-- THE PROBLEM --
Everything in the data that follows has to be repeated verbatim.

-- RECORDS FOR THIS TASK --
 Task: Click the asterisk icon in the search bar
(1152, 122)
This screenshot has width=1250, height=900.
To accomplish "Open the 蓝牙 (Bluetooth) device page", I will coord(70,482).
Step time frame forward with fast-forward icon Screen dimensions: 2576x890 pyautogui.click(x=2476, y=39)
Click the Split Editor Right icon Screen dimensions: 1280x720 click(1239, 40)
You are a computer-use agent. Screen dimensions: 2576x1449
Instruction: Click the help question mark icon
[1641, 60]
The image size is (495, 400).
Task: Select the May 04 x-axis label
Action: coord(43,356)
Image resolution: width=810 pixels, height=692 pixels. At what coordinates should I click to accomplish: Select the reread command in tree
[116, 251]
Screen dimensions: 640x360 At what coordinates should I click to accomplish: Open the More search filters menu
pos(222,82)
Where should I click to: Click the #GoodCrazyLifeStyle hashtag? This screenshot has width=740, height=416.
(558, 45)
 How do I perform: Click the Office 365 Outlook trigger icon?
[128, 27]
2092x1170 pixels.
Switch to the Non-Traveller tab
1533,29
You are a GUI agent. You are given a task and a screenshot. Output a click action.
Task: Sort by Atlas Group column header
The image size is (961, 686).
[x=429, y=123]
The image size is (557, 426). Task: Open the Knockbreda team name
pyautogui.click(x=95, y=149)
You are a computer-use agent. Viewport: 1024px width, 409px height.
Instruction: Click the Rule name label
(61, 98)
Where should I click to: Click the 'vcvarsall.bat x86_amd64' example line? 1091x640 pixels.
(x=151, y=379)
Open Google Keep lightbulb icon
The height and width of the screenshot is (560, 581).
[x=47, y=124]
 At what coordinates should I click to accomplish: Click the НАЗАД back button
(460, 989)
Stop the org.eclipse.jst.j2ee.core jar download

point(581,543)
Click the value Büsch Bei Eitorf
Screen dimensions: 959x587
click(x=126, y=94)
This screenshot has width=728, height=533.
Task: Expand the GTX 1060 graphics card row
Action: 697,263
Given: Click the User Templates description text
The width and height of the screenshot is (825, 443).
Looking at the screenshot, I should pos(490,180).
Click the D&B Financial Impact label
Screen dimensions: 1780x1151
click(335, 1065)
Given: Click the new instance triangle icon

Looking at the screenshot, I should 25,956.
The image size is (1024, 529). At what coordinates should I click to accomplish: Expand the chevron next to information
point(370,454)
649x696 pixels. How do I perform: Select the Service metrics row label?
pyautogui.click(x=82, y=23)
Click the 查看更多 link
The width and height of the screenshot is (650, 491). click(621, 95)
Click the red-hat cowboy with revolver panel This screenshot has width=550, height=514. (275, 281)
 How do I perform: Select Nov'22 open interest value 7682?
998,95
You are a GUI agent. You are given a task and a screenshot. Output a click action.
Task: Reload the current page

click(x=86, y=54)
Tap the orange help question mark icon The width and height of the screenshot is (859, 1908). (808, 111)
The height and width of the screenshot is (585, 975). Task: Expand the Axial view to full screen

-- ANSWER TO THIS EXERCISE --
 Task: Click the asterisk icon in the search bar
(1152, 122)
This screenshot has width=1250, height=900.
To accomplish "Open the 蓝牙 (Bluetooth) device page", I will coord(70,482).
Step time frame forward with fast-forward icon Screen dimensions: 2576x890 pyautogui.click(x=2476, y=39)
Click the Split Editor Right icon Screen dimensions: 1280x720 click(1239, 40)
You are a computer-use agent. Screen dimensions: 2576x1449
Instruction: Click the help question mark icon
[1641, 60]
The image size is (495, 400).
Task: Select the May 04 x-axis label
Action: coord(43,356)
Image resolution: width=810 pixels, height=692 pixels. At what coordinates should I click to accomplish: Select the reread command in tree
[116, 251]
Screen dimensions: 640x360 At what coordinates should I click to accomplish: Open the More search filters menu
pos(222,82)
Where should I click to: Click the #GoodCrazyLifeStyle hashtag? This screenshot has width=740, height=416.
(558, 45)
 How do I perform: Click the Office 365 Outlook trigger icon?
[128, 27]
2092x1170 pixels.
Switch to the Non-Traveller tab
1533,29
You are a GUI agent. You are given a task and a screenshot. Output a click action.
Task: Sort by Atlas Group column header
The image size is (961, 686).
[x=429, y=123]
The image size is (557, 426). Task: Open the Knockbreda team name
pyautogui.click(x=95, y=149)
You are a computer-use agent. Viewport: 1024px width, 409px height.
Instruction: Click the Rule name label
(61, 98)
Where should I click to: Click the 'vcvarsall.bat x86_amd64' example line? 1091x640 pixels.
(x=151, y=379)
Open Google Keep lightbulb icon
The height and width of the screenshot is (560, 581).
[x=47, y=124]
 At what coordinates should I click to accomplish: Click the НАЗАД back button
(460, 989)
Stop the org.eclipse.jst.j2ee.core jar download

point(581,543)
Click the value Büsch Bei Eitorf
Screen dimensions: 959x587
click(x=126, y=94)
This screenshot has width=728, height=533.
Task: Expand the GTX 1060 graphics card row
Action: 697,263
Given: Click the User Templates description text
The width and height of the screenshot is (825, 443).
Looking at the screenshot, I should pos(490,180).
Click the D&B Financial Impact label
Screen dimensions: 1780x1151
click(335, 1065)
Given: Click the new instance triangle icon

Looking at the screenshot, I should 25,956.
The image size is (1024, 529). At what coordinates should I click to accomplish: Expand the chevron next to information
point(370,454)
649x696 pixels. How do I perform: Select the Service metrics row label?
pyautogui.click(x=82, y=23)
Click the 查看更多 link
The width and height of the screenshot is (650, 491). click(621, 95)
Click the red-hat cowboy with revolver panel This screenshot has width=550, height=514. (275, 281)
 How do I perform: Select Nov'22 open interest value 7682?
998,95
You are a GUI agent. You are given a task and a screenshot. Output a click action.
Task: Reload the current page

click(x=86, y=54)
Tap the orange help question mark icon The width and height of the screenshot is (859, 1908). (808, 111)
The height and width of the screenshot is (585, 975). Task: Expand the Axial view to full screen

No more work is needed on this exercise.